* **Selected passage**
Ronaldo Carvalho
- Country (sports): Brazil
- Born: 28 February 1979 (age 47)
- Plays: Right-handed
- Prize money: $41,771

Singles
- Career record: 0–1 (Davis Cup)
- Highest ranking: No. 362 (11 November 2002)

Doubles
- Career record: 0–1 (Davis Cup)
- Highest ranking: No. 319 (15 September 2003)

= Ronaldo Carvalho (tennis) =

Brazilian tennis player

Ronaldo Carvalho (born 28 February 1979) is a Brazilian former professional tennis player.

Carvalho, a native of Goiás, reached a career-high singles world ranking of 362 and won two ITF Futures titles. In 2004, he represented Brazil in a Davis Cup tie against Peru in Brasília, losing his singles rubber to Ivan Miranda in five sets. He made the occasional appearance on the ATP Challenger Tour and was a doubles finalist at the Quito Challenger.

* **Short task 1**
Rescale the entries from the line containing "Screenshot is 453x867." through the end of the entries, requests included, multiplying every answer coordinate by 0.25 and rounding to whole numbers, with halves rounded up. Return only those lines.
The profile and the entries come from separate sources.

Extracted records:
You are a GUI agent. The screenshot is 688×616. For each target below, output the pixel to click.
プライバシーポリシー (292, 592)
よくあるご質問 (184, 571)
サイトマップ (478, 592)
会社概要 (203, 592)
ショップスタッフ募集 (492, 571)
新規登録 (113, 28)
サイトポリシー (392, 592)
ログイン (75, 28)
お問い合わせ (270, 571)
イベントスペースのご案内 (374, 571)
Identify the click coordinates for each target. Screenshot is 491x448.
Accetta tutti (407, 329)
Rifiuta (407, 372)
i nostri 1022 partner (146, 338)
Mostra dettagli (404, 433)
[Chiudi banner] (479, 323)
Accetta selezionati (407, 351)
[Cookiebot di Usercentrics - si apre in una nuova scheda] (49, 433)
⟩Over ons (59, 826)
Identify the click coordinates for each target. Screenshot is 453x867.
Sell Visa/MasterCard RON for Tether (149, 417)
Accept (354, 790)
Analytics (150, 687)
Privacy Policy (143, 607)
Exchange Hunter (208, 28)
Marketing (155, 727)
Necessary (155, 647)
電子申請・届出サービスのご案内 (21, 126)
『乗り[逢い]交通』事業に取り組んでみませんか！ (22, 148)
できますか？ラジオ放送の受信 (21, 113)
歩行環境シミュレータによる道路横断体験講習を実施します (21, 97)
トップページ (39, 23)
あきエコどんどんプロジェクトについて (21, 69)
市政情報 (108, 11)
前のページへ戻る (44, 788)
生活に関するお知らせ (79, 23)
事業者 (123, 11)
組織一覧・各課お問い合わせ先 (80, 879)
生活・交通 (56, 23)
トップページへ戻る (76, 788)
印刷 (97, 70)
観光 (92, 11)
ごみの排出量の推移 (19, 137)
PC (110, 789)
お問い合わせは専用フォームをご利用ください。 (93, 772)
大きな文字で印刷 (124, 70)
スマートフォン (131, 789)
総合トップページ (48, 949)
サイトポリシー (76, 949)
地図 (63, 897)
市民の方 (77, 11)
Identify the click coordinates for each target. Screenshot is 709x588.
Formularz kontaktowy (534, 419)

* **Short task 2**
Repeat word for word the stretch of the profile from "- Highest ranking: No. 319" through "professional tennis player.".

* **Problem solution 1**
Identify the click coordinates for each target. Screenshot is 453x867.
Sell Visa/MasterCard RON for Tether (37, 104)
Accept (89, 198)
Analytics (38, 172)
Privacy Policy (36, 152)
Exchange Hunter (52, 7)
Marketing (39, 182)
Necessary (39, 162)
電子申請・届出サービスのご案内 (5, 32)
『乗り[逢い]交通』事業に取り組んでみませんか！ (6, 37)
できますか？ラジオ放送の受信 (5, 28)
歩行環境シミュレータによる道路横断体験講習を実施します (5, 24)
トップページ (10, 6)
あきエコどんどんプロジェクトについて (5, 17)
市政情報 (27, 3)
前のページへ戻る (11, 197)
生活に関するお知らせ (20, 6)
事業者 (31, 3)
組織一覧・各課お問い合わせ先 (20, 220)
生活・交通 (14, 6)
トップページへ戻る (19, 197)
印刷 (24, 18)
観光 (23, 3)
ごみの排出量の推移 (5, 34)
PC (28, 197)
お問い合わせは専用フォームをご利用ください。 (23, 193)
大きな文字で印刷 (31, 18)
スマートフォン (33, 197)
総合トップページ (12, 237)
サイトポリシー (19, 237)
地図 (16, 224)
市民の方 (19, 3)
Identify the click coordinates for each target. Screenshot is 709x588.
Formularz kontaktowy (134, 105)

* **Problem solution 2**
- Highest ranking: No. 319 (15 September 2003)

= Ronaldo Carvalho (tennis) =

Brazilian tennis player

Ronaldo Carvalho (born 28 February 1979) is a Brazilian former professional tennis player.